[Stored data]
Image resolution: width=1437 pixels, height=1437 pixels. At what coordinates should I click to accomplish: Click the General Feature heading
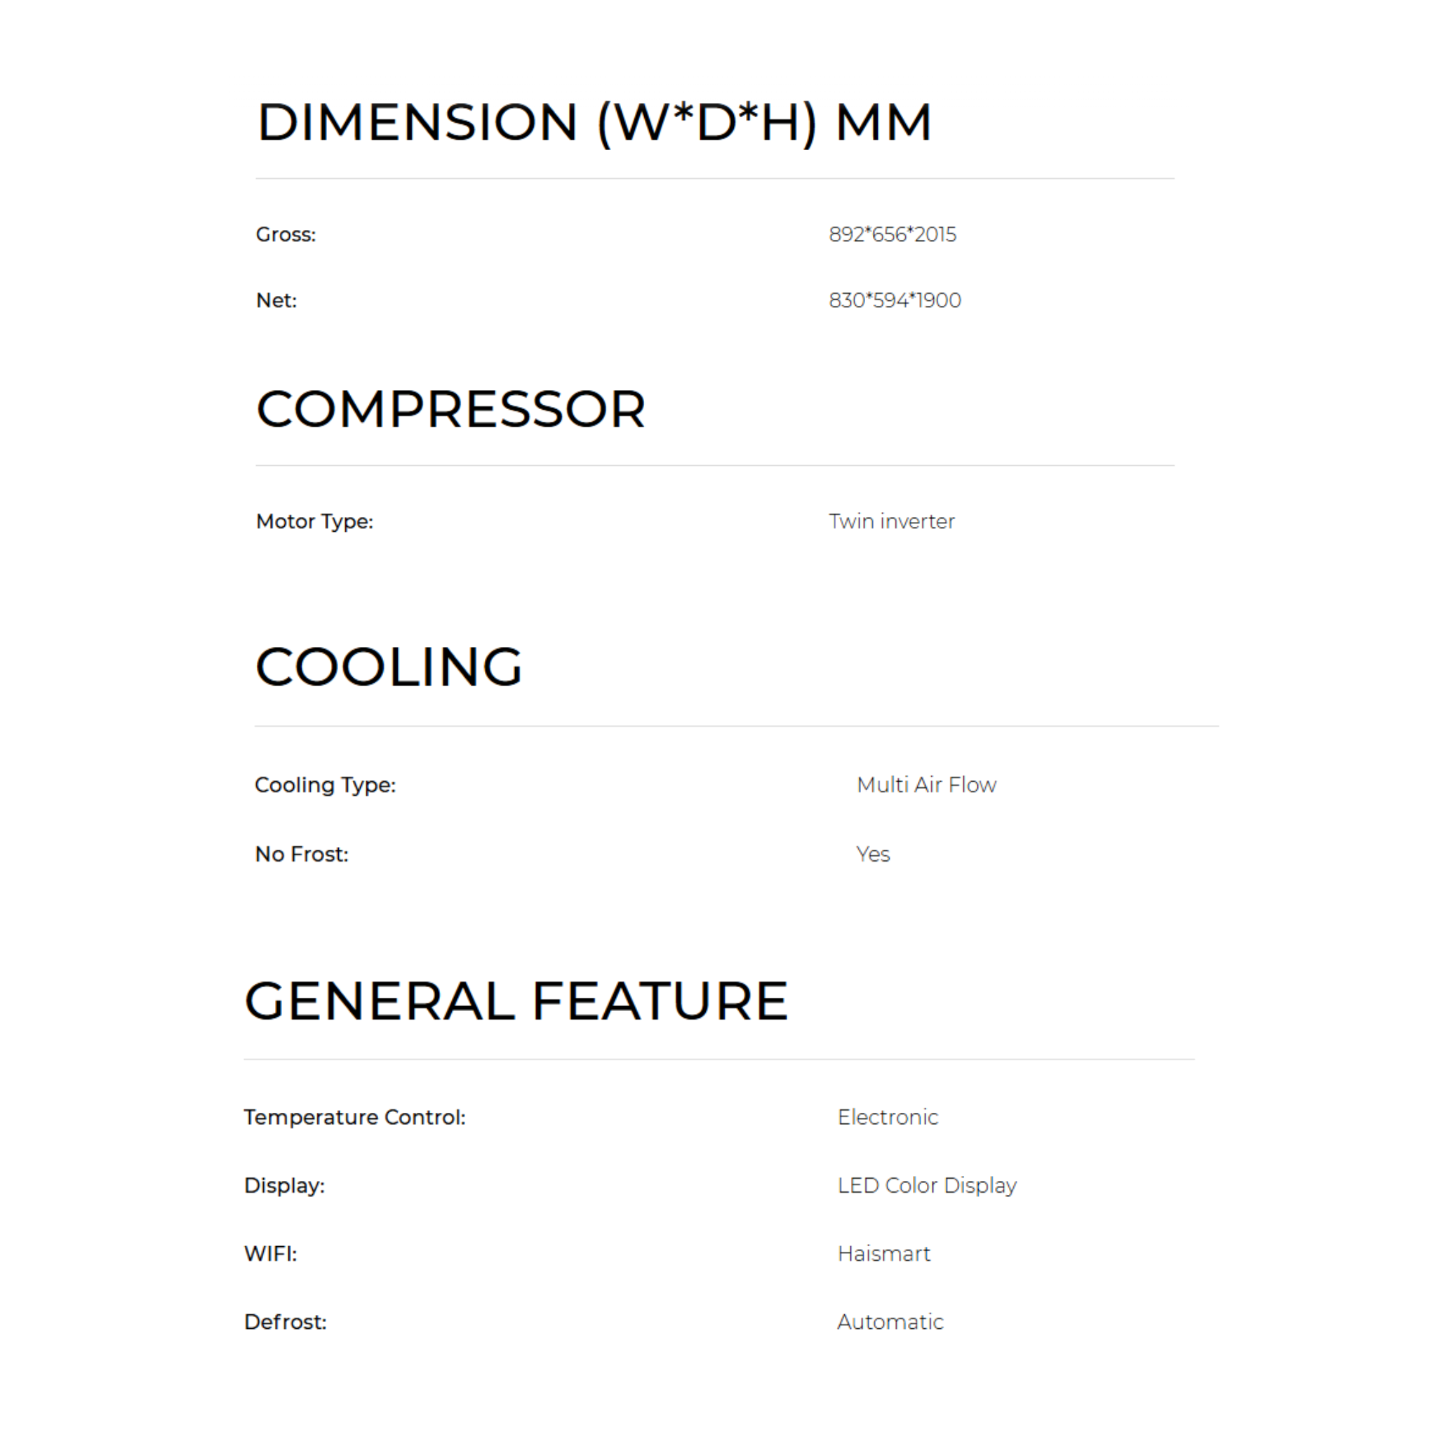(515, 1001)
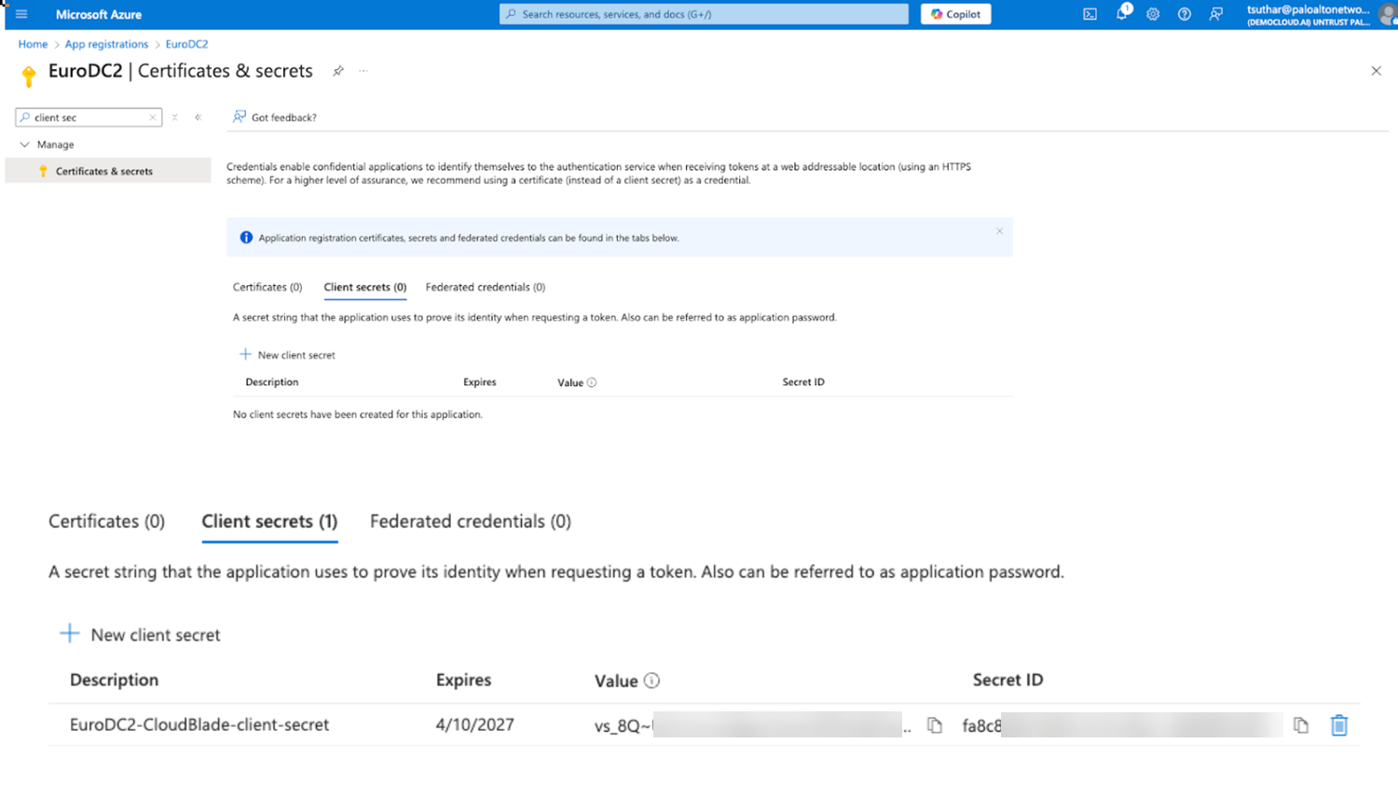Copy the client secret value
Image resolution: width=1398 pixels, height=785 pixels.
(x=935, y=725)
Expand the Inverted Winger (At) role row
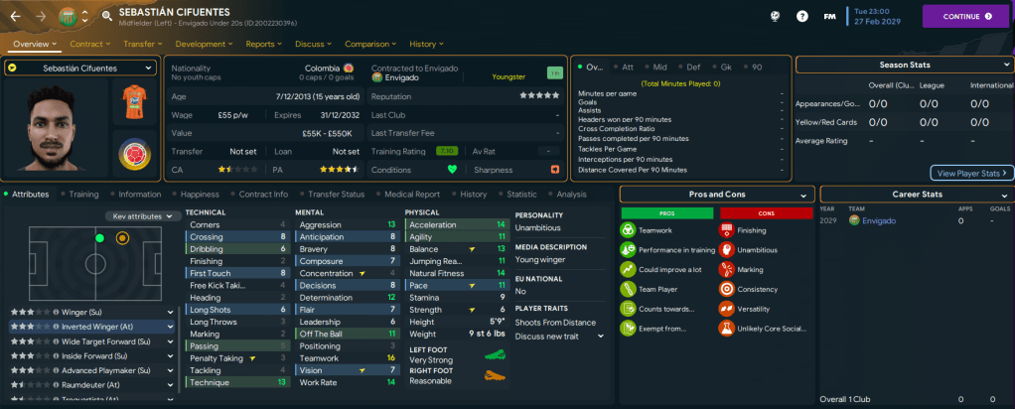Viewport: 1015px width, 409px height. [78, 326]
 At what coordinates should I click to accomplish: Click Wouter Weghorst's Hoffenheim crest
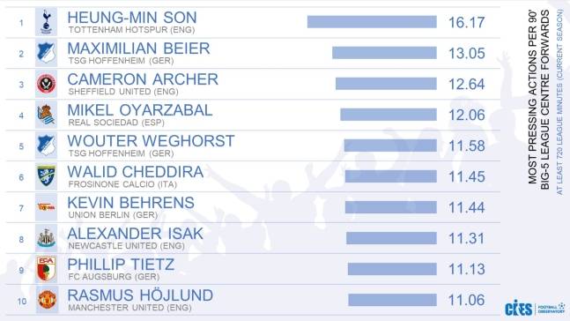pos(46,146)
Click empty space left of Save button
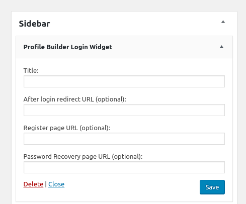This screenshot has width=246, height=204. [x=132, y=187]
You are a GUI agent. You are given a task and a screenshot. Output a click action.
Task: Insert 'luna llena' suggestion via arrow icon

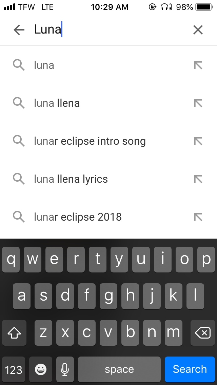coord(198,103)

WHAT TO PRODUCE
Beginning with the line that holds "Expand the Inverted Winger (At) role row", return each line through the end of the records above exactly. Do not include pictures.

EXERCISE RESPONSE
Expand the Inverted Winger (At) role row
Viewport: 1015px width, 409px height. [78, 326]
 At what coordinates should I click to accomplish: Click Wouter Weghorst's Hoffenheim crest
pos(46,146)
Click empty space left of Save button
This screenshot has width=246, height=204. [x=132, y=187]
You are a GUI agent. You are given a task and a screenshot. Output a click action.
Task: Insert 'luna llena' suggestion via arrow icon

coord(198,103)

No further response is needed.